I wanted to expose a SINGLE-THREADED WEB APPLICATION over HTTP to LOCALHOST ONLY. Web application, because it's a comfortable style of working with data entry and navigation. Single threaded, to support working well with SQLite, which doesn't play well with multi-threading, and Windows, which is not particularly suited to a forking-model server.

Web browsers lately all expect to open multiple connections and might not send the first request on the first connection. The Python Standard Library offers class "HttpServer", but as currently coded, it only works properly when you're using a forking or threading mix-in. In sequential-service mode, the standard library deadlocks (at least until the end user refreshes the browser a few times).

The essential problem is solved by setting a brief time-out on the first packet from the client. If that time-out expires, the connection is closed and the server accepts the next caller, which will generally have the request data from the browser. The server also only speaks HTTP/1.0 on purpose: it guarantees all requests are served in a timely manner. There is zero packet latency on localhost, so there's not a real performance drain here.

Features! Benefits!

So long as I'm re-inventing the wheel, I might as well do it with the end in sight. Therefore:

  1. The server is a higher-order function called serve_http: you pass in a handler function. In fact, any callable-object will do. The handler call must accept a Request object and return a Response object (or just a content body). There are some convenience methods for creating redirections, serving plain text, etc.

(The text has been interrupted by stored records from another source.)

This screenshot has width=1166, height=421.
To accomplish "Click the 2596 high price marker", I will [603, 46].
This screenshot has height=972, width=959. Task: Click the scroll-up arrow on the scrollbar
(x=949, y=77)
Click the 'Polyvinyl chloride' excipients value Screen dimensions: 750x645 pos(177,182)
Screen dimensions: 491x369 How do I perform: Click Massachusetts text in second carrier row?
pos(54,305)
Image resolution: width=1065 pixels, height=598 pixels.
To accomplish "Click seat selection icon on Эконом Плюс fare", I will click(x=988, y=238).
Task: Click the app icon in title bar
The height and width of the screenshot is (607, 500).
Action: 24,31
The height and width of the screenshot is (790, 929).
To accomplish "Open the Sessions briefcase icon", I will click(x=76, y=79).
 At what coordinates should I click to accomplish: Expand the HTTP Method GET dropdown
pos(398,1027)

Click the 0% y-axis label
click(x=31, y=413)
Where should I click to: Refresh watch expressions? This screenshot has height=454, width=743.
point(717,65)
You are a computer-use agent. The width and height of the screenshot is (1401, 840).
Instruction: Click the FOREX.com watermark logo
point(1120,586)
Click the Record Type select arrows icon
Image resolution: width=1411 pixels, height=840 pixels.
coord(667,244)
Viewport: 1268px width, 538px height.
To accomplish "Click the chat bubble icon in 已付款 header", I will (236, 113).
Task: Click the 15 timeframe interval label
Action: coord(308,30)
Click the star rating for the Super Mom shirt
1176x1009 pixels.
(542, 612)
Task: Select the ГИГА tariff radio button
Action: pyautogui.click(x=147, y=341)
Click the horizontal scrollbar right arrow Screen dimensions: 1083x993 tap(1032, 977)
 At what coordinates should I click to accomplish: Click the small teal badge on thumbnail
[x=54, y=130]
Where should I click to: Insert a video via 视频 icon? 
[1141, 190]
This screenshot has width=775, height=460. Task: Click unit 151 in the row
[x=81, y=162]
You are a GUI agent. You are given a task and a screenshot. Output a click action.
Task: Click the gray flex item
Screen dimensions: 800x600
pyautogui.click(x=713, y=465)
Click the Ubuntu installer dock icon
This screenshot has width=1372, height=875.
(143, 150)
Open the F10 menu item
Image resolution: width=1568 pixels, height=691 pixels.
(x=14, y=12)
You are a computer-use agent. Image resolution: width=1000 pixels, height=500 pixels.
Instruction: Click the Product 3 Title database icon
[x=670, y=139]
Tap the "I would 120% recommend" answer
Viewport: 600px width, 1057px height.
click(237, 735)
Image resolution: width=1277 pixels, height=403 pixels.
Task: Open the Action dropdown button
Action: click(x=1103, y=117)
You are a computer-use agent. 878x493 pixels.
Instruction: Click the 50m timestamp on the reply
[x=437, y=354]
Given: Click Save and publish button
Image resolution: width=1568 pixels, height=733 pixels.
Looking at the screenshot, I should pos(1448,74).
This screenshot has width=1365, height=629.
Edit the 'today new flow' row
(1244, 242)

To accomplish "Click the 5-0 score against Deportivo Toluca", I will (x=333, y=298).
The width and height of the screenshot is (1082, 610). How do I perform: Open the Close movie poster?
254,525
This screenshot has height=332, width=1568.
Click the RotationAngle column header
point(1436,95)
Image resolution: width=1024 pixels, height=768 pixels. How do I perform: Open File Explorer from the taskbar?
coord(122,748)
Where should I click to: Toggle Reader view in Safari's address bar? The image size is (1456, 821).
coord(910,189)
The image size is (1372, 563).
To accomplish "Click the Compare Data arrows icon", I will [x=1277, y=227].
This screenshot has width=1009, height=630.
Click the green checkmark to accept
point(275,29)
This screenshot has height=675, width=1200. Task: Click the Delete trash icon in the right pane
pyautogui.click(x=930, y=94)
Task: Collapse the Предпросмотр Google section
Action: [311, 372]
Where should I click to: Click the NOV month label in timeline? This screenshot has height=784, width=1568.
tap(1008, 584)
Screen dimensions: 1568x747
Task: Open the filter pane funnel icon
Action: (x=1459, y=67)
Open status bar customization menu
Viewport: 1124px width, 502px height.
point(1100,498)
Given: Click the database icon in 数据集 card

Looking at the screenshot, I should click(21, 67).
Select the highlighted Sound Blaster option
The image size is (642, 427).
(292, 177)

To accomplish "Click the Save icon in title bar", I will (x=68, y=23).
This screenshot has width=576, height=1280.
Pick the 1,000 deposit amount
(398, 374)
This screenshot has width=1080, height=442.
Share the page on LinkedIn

  2. This means routing requests to different response methods is a separate problem. A simple solution is provided in the box, called class Router. It reads the path component of the Request URI to decide which of many sub-functions to call, and which bits of the path correspond to parameters, etc. Several ways are provided to register functionality, ranging from absolute flexibility to complete convenience.

  3. The framework takes (some) pains to avoid excessive copying, drawing inspiration from the iolist facility in the Erlang ecosystem. Rather than building up a big string, supply a list of them, or a funny-shaped nest of them, etc. The rules are somewhat loose.

  4. There's a simple HTML templating facility included: it will do the job without being accidentally quadratic (much) by participating in the above-described iolist game. You can have templates inline or saved in separate files: allowance is made for both styles of working. As feature sets go, it covers the most important bits (substitution, HTML escapes, loops, template extension) but leaves the really creative stuff for your Python code to work out.

  5. There's also a forms-handling library supplied. It offers components that make it extra easy to handle the most common kinds of work flows.

  6. It's really annoying forgetting to commit-or-rollback a transaction in a handler. Changes may appear fine locally (until they vanish) but nobody else sees anything except a locked database. Checking for this a simple matter by wrapping the root handler (application router) and taking corrective measures. (Roll back the transaction and return an error response maybe.)